しかし、いくらお友だちがいても同じです。ただふざけたり、冗談を言い合ったりするだけのことです。わたしは周囲の共通のこと以外に、話す気にはなれません。わたしたちは、ちっとも親しくなれません。これがそもそも困ったことなのです。たぶん、わたしは自信に欠けているのでしょうが、そう思っても、どうにもならないのです。

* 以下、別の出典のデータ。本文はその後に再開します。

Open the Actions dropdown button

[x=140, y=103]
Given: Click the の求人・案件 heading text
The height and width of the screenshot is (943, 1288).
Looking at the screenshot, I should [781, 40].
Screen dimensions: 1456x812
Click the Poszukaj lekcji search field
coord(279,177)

 ですから、この日記をつけることにしたのです。わたしは長い間待っていたお友だちを、自分の心の中で理想的な人として描いておきたいので、ひとのように、あまりあけすけなことを日記に書きたくありませんが、この日記帳を心の友にしようと思います。そして、このお友だちをキティと呼びます。しかし、いきなりキティに手紙を書きはじめても、わたしが何を話しているのか、だれにもわからないでしょうから、いやだけれど、まず、わたしの生い立ちをかんたんに書きましょう。

 わたしのお父さんは、三十六歳のときお母さんと結婚しました。お母さんは二十五歳でした。姉のマルゴットは一九二六年、ドイツのフランクフルト・アム・マインで生まれ、わたしは一九二九年六月十二日に生まれました。わたしたちはユダヤ人なので、一九三三年ドイツからオランダに移住し、そこでお父さんはトラフィース商会の支配人になりました。この会社は同じ建物にあるコールン商会と深い関係があります。お父さんはこの会社にも関係しています。

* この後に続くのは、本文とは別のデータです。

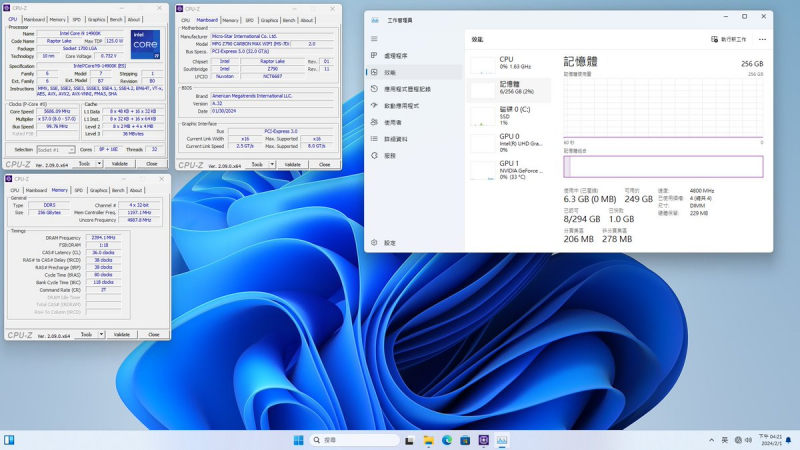Launch Microsoft Edge from the taskbar
This screenshot has width=800, height=450.
click(x=447, y=440)
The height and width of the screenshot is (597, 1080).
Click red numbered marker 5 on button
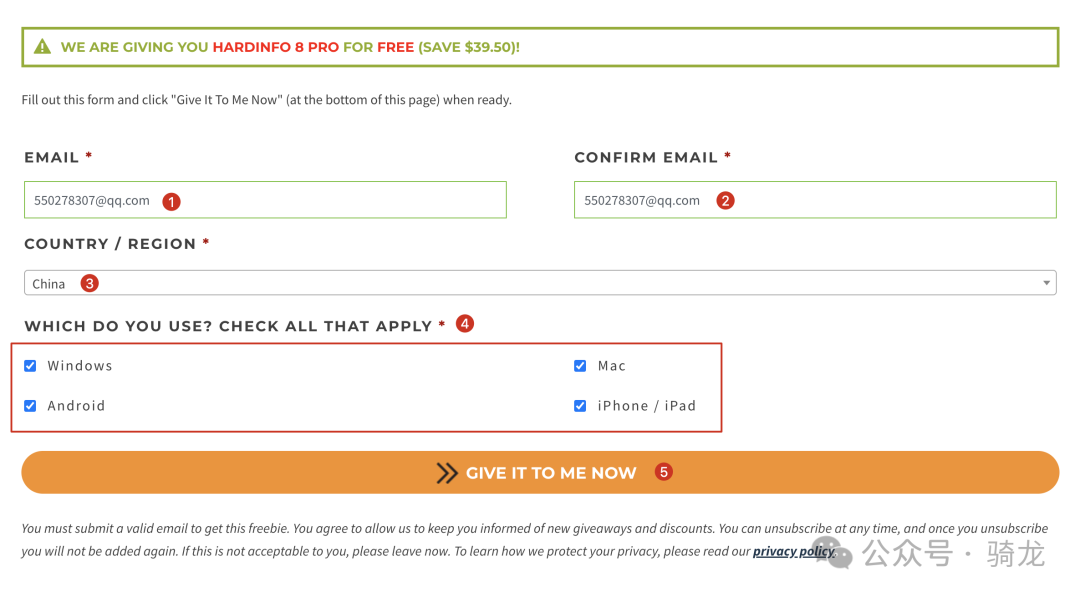coord(663,472)
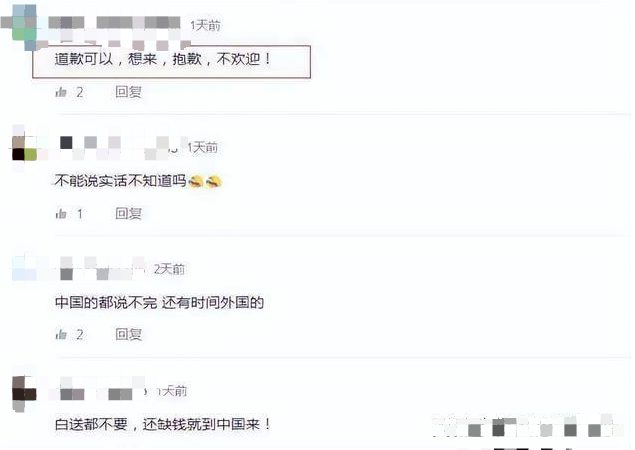The height and width of the screenshot is (450, 635).
Task: Click 回复 under "不能说实话不知道吗"
Action: [x=128, y=213]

 しかし、わたしの親類の人たちは、ヒトラーのユダヤ人弾圧政策のため、ドイツで不安な生活をしていました。一九三八年、ユダヤ人襲撃事件が起こってから、二人の叔父さん(お母さんの兄弟)はアメリカヘのがれ、おばあさんはわたしたちの家に来ました。おばあさんはそのとき七十三歳でした。一九四〇年五月からは、いい時代が急激に去りました。第一は戦争です。次いで降伏となり、ドイツ軍がやって来ました。

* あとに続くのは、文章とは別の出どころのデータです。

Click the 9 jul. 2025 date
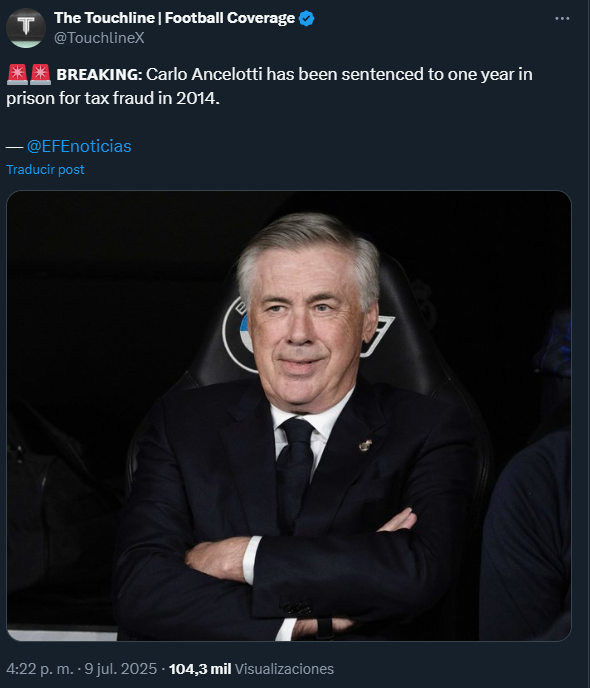tap(121, 669)
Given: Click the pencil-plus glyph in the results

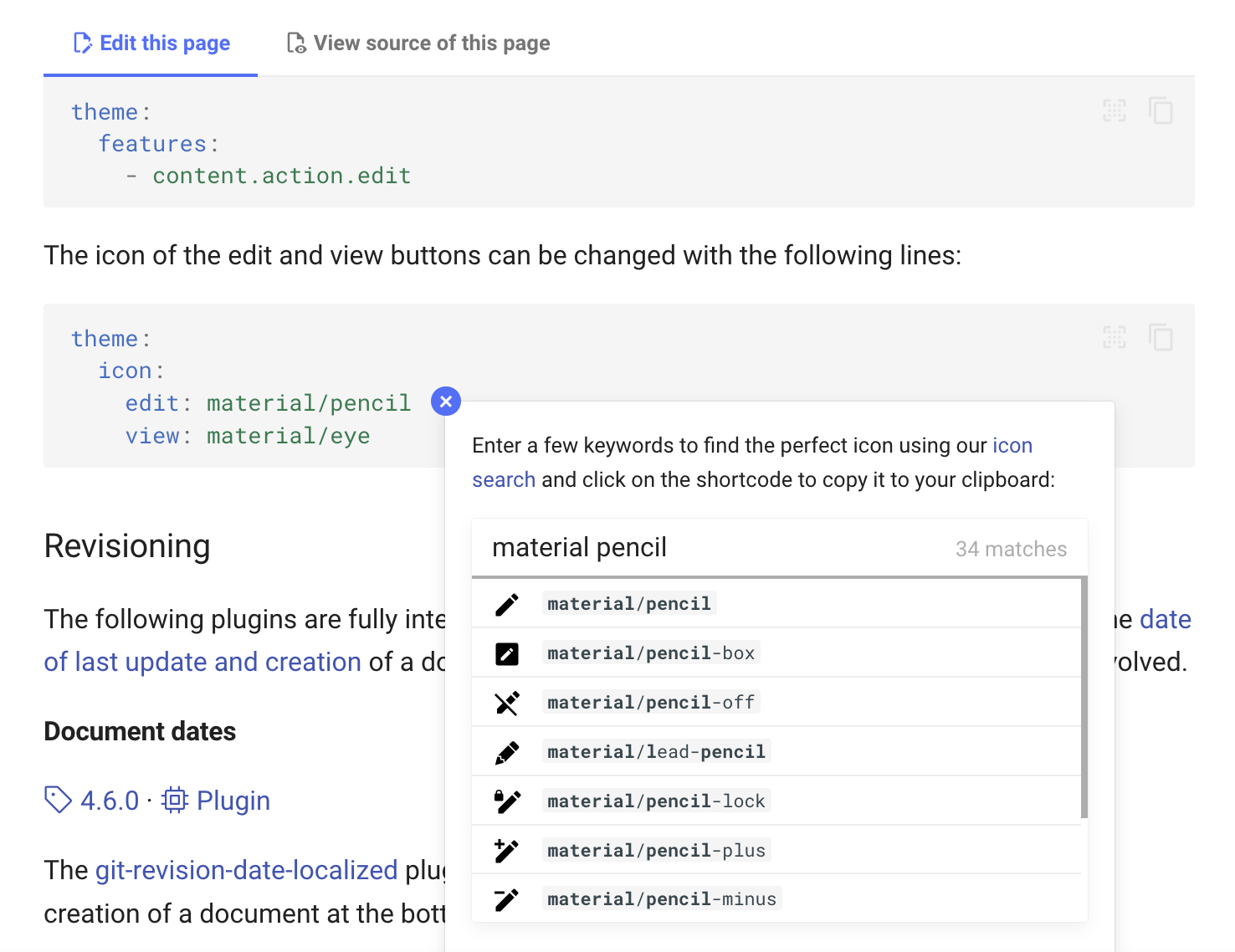Looking at the screenshot, I should (x=506, y=850).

わたしたちユダヤ人の苦難が始まったのはこの時からです。ユダヤ人弾圧の布告が、次から次へと出されました。
ユダヤ人は黄色い星印をつけなければなりません。ユダヤ人は自転車を供出しなければなりません。ユダヤ人は電車にも自動車にも乗れません。ユダヤ人は午後三時から四時までの間しか買物ができません。しかも「ユダヤ人の店」と書いてあるところだけです。ユダヤ人は夜八時以後は家の中にいなければなりません。この時間をすぎると、自分の庭に出てもいけないのです。ユダヤ人は劇場、映画館、その他の娯楽場へ行くことができません。ユダヤ人は一般のスポーツ競技にも参加できません。プール、テニスコート、ホッケー競技場、その他一切の競技場にはいれません、ユダヤ人はキリスト教徒を訪問できません。ユダヤ人はユダヤ人学校に通わなければなりません。このほか、同じような数かぎりない制限があります。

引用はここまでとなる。